Page extract =
— Begin —
Short & sweet today. I’ve been talking with a new on-line music portal www.bandit.fm being pioneered by Sony BMG here in Australia. Downstream are looking at potentially partnering with Sony to help build an audience for their new service.

Now anyone that knows me, knows how much of an Apple fan I am. I think anything Apple touches, generally turns to gold. Apple have successfully become the trail blazer in almost every product category (think iMac, iPhone, iPod, Mac Books of all types and descriptions). They’ve also revolutionised the consumer software market with easy to use intuitive applications (think iPhoto, iMovie, iDVD and before anyone cans me the whole iWork suite, awesome productivity suite for $99! Let’s also not forget iPhone apps – just brilliant way to build and scale your mobile platform).To date no brand really comes close to Apple’s innovation and foresight.

But when it comes to music, I think there is a true challenger that could really take it to them. Sony have developed what I believe is the BEST music site / portal on the market today.

New iTunes killer

New iTunes killer

I think it is the best for the following reasons:

  1. Great content – they’ve developed the site intuitively with a mixture of channels, artist specific pages, video, news feeds etc. You can engage in specific genres like R&B, Hip-Hop, Rock, Pop or you can navigate to specific content rich artist pages like N.E.R.D, John Legend, Duffy etc etc.
— End —
Written task 1 =
Extract the part of the post about the Sony BMG music portal starting with "Short & sweet" and going on through "innovation and foresight.".
Written task 2 =
Write a continuation of the post about the Sony BMG music portal from the point where it stops.
The material below has no connection to the post about the Sony BMG music portal.

Recorded information =
— Begin —
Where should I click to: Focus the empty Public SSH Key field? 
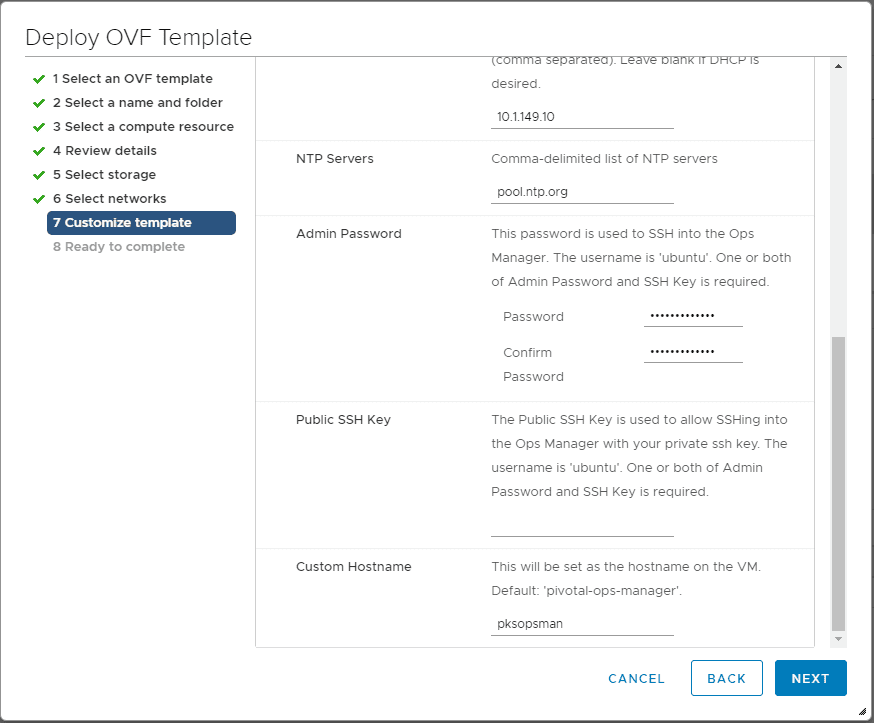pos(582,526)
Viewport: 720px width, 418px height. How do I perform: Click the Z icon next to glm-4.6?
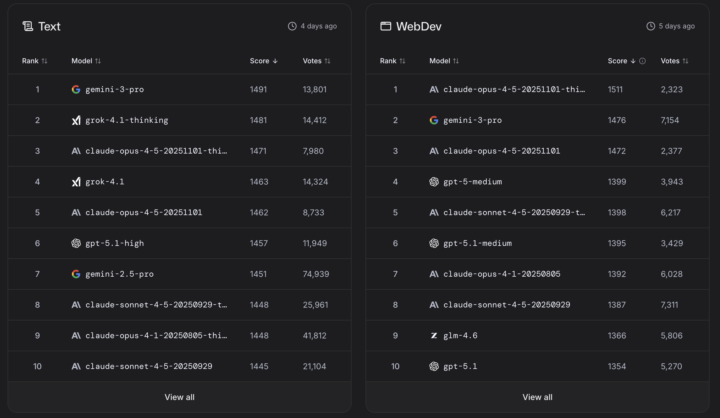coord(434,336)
— End —
Result 1 =
Short & sweet today. I’ve been talking with a new on-line music portal www.bandit.fm being pioneered by Sony BMG here in Australia. Downstream are looking at potentially partnering with Sony to help build an audience for their new service.

Now anyone that knows me, knows how much of an Apple fan I am. I think anything Apple touches, generally turns to gold. Apple have successfully become the trail blazer in almost every product category (think iMac, iPhone, iPod, Mac Books of all types and descriptions). They’ve also revolutionised the consumer software market with easy to use intuitive applications (think iPhoto, iMovie, iDVD and before anyone cans me the whole iWork suite, awesome productivity suite for $99! Let’s also not forget iPhone apps – just brilliant way to build and scale your mobile platform).To date no brand really comes close to Apple’s innovation and foresight.

Result 2 =
  2. Great site build – mixture of indexable HTML & interactive flash elements, URL structures, title tages, H1 tags etc
  3. Downloads are easy after simple registration process
  4. Music & videos are DRM free
  5. Great experience – you can listen to a whole song or view a video in high quality full screen mode vs. Apple’s 30 second preview function
  6. Not constrained by an app like iTunes – you can access it from any browse
  7. Easy content network integration (PPC) into YouTube & Myspace. They are “THE PLACE” to view music related content.
Specific Music Genre Channels

Specific Music Genre Channels

Usher on Bandit.fm

Usher on Bandit.fm

The site will work very, very well for Paid Search / PPC campaigns, the site structure allows you to deep link to exact content as well as being able to achieve great quality scores which impacts highly on economical bid prices and as content is more compelling than iTunes, I believe with a much higher conversion process too.

The site also has very high potential to work very very well for Social Media, as the site structure let’s consumers be very specific about their Tweets, blog postings etc and create specific interest in genre based content communities. One area they could approve is allowing their content to be aggregated and syndicated on other sites, think embedding audio files or video files to MySpace or Facebook profile pages with pre & post roll Bandit.fm ads promoting their service – very economical way to drive new subscriptions, downloads or cross sell new artists / releases / albums.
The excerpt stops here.